*PROBLEM REQUIREMENTS*:
Please reproduce the items below with "Describe the element" substituted by "Name the element" wherever it occurs, leaving everything else unchanged.

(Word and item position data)
※
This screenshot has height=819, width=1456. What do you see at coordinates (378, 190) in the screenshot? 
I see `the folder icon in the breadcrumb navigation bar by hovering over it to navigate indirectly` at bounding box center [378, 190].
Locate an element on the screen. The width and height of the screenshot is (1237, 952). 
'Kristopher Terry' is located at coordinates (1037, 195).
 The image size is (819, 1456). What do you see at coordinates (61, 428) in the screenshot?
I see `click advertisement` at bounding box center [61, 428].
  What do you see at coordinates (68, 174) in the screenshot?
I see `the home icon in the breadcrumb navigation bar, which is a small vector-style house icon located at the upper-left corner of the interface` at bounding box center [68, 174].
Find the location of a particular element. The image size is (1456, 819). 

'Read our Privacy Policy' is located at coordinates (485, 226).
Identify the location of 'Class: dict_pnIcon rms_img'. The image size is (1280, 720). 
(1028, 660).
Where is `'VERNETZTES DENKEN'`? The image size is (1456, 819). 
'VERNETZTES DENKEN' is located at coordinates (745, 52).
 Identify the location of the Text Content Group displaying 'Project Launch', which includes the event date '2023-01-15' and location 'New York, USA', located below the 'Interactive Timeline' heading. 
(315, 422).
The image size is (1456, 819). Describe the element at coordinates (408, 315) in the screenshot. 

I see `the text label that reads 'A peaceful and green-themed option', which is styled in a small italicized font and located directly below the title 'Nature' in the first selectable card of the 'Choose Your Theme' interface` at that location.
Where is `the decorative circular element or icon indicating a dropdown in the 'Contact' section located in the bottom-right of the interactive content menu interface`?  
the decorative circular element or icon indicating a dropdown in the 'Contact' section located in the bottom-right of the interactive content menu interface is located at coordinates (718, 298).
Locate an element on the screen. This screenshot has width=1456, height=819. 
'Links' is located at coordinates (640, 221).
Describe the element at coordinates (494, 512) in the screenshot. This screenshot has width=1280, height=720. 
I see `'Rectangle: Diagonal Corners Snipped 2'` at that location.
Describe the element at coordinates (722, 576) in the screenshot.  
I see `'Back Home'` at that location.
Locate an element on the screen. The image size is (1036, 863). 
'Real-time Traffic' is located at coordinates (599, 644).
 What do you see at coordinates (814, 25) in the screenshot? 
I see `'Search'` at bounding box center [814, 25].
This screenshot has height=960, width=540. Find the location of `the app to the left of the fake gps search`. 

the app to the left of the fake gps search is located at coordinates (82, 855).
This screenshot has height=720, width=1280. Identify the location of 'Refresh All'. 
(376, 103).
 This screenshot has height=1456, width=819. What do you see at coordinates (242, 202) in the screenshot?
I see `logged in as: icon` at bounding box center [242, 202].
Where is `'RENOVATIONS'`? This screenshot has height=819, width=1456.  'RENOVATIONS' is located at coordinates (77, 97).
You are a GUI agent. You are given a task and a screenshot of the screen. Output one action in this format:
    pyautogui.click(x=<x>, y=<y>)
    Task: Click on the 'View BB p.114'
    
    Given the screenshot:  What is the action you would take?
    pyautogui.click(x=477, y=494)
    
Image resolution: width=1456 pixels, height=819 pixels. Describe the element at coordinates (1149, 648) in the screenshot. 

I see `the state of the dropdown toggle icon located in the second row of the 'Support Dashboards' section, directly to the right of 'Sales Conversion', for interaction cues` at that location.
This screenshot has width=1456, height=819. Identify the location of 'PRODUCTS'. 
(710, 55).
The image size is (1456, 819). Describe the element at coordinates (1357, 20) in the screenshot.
※
*WRITTEN REPLY*:
This screenshot has height=819, width=1456. What do you see at coordinates (378, 190) in the screenshot? 
I see `the folder icon in the breadcrumb navigation bar by hovering over it to navigate indirectly` at bounding box center [378, 190].
Locate an element on the screen. The width and height of the screenshot is (1237, 952). 
'Kristopher Terry' is located at coordinates (1037, 195).
 The image size is (819, 1456). What do you see at coordinates (61, 428) in the screenshot?
I see `click advertisement` at bounding box center [61, 428].
  What do you see at coordinates (68, 174) in the screenshot?
I see `the home icon in the breadcrumb navigation bar, which is a small vector-style house icon located at the upper-left corner of the interface` at bounding box center [68, 174].
Find the location of a particular element. The image size is (1456, 819). 

'Read our Privacy Policy' is located at coordinates (485, 226).
Identify the location of 'Class: dict_pnIcon rms_img'. The image size is (1280, 720). 
(1028, 660).
Where is `'VERNETZTES DENKEN'`? The image size is (1456, 819). 
'VERNETZTES DENKEN' is located at coordinates (745, 52).
 Identify the location of the Text Content Group displaying 'Project Launch', which includes the event date '2023-01-15' and location 'New York, USA', located below the 'Interactive Timeline' heading. 
(315, 422).
The image size is (1456, 819). Name the element at coordinates (408, 315) in the screenshot. 

I see `the text label that reads 'A peaceful and green-themed option', which is styled in a small italicized font and located directly below the title 'Nature' in the first selectable card of the 'Choose Your Theme' interface` at that location.
Where is `the decorative circular element or icon indicating a dropdown in the 'Contact' section located in the bottom-right of the interactive content menu interface`?  
the decorative circular element or icon indicating a dropdown in the 'Contact' section located in the bottom-right of the interactive content menu interface is located at coordinates (718, 298).
Locate an element on the screen. This screenshot has width=1456, height=819. 
'Links' is located at coordinates (640, 221).
Name the element at coordinates (494, 512) in the screenshot. This screenshot has width=1280, height=720. 
I see `'Rectangle: Diagonal Corners Snipped 2'` at that location.
Name the element at coordinates (722, 576) in the screenshot.  
I see `'Back Home'` at that location.
Locate an element on the screen. The image size is (1036, 863). 
'Real-time Traffic' is located at coordinates (599, 644).
 What do you see at coordinates (814, 25) in the screenshot? 
I see `'Search'` at bounding box center [814, 25].
This screenshot has height=960, width=540. Find the location of `the app to the left of the fake gps search`. 

the app to the left of the fake gps search is located at coordinates (82, 855).
This screenshot has height=720, width=1280. Identify the location of 'Refresh All'. 
(376, 103).
 This screenshot has height=1456, width=819. What do you see at coordinates (242, 202) in the screenshot?
I see `logged in as: icon` at bounding box center [242, 202].
Where is `'RENOVATIONS'`? This screenshot has height=819, width=1456.  'RENOVATIONS' is located at coordinates (77, 97).
You are a GUI agent. You are given a task and a screenshot of the screen. Output one action in this format:
    pyautogui.click(x=<x>, y=<y>)
    Task: Click on the 'View BB p.114'
    
    Given the screenshot:  What is the action you would take?
    pyautogui.click(x=477, y=494)
    
Image resolution: width=1456 pixels, height=819 pixels. Name the element at coordinates (1149, 648) in the screenshot. 

I see `the state of the dropdown toggle icon located in the second row of the 'Support Dashboards' section, directly to the right of 'Sales Conversion', for interaction cues` at that location.
This screenshot has width=1456, height=819. Identify the location of 'PRODUCTS'. 
(710, 55).
The image size is (1456, 819). Name the element at coordinates (1357, 20) in the screenshot.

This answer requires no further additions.